Effect of particle stiffness on glassy dynamics of dense colloidal liquids in the Bulk and Confined Regimes

``Fragile'' glassy materials show a non-Arrhenius dependence of relaxation time with temperature close to the glass transition and have been extensively studied for molecular glass formers as model ``hard-sphere'' colloidal suspensions, but we lack a complete understanding of ``strong'' glass formers which show an Arrhenius dependence on temperature approaching the glass transition. In this work, we investigate the glassy dynamics of microgels of varied particle stiffness in dense aqueous suspensions using confocal microscopy. Poly(N-isopropylacrylamide) (PNIPAM) microgel particles of variable stiffness in aqueous media are synthesized by free radical polymerization with varied cross-linking density.
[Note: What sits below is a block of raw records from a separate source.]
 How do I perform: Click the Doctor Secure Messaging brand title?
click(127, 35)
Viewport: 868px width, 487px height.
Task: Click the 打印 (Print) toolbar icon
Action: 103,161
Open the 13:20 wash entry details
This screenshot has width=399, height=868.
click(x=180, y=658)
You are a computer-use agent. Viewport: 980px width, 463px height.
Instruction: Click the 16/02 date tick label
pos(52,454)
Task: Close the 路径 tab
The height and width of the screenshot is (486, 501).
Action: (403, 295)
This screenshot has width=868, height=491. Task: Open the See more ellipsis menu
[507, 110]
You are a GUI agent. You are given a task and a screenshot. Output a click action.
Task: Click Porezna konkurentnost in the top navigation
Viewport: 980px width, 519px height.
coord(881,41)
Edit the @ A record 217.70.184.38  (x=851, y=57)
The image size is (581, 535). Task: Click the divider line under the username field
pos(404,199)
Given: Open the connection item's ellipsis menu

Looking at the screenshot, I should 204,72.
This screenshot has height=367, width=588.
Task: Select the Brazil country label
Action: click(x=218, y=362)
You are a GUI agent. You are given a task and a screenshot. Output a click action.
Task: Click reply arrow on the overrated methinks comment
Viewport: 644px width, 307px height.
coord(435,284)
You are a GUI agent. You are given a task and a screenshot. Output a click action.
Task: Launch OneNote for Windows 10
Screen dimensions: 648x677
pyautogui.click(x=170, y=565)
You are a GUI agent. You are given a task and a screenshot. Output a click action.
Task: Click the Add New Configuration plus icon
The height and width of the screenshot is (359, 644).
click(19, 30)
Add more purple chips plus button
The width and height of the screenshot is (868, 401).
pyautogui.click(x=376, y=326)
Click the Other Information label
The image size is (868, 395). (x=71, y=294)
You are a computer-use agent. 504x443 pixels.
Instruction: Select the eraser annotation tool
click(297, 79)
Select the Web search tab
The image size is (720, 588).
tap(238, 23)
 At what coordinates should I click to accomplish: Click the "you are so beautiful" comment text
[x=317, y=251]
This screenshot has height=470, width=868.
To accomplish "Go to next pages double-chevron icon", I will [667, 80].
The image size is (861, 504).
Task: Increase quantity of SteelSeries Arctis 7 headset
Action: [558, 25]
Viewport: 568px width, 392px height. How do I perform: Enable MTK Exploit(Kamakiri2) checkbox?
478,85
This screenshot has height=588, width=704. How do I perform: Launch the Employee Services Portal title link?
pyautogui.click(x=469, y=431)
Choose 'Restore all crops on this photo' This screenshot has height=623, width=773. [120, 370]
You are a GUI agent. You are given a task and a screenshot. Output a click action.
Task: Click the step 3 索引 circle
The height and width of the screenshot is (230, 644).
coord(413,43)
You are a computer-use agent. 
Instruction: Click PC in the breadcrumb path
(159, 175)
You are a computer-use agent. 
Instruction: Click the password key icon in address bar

We investigate five separate crosslinking densities to fully encompass the transition from ``soft'' to ``stiff'' glasses. We have observed that the dynamic heterogeneity is more pronounced as stiffness increases, indicating the effect of fragility on glassy dynamics of dense colloidal liquids. Furthermore, when the ``soft'' glasses are confined between two solid surfaces at a gap spacing of several particle diameters, particle motions become arrested with notably increasing dynamic length scales at smaller volume fractions, suggesting the enhanced fragility by special confinement.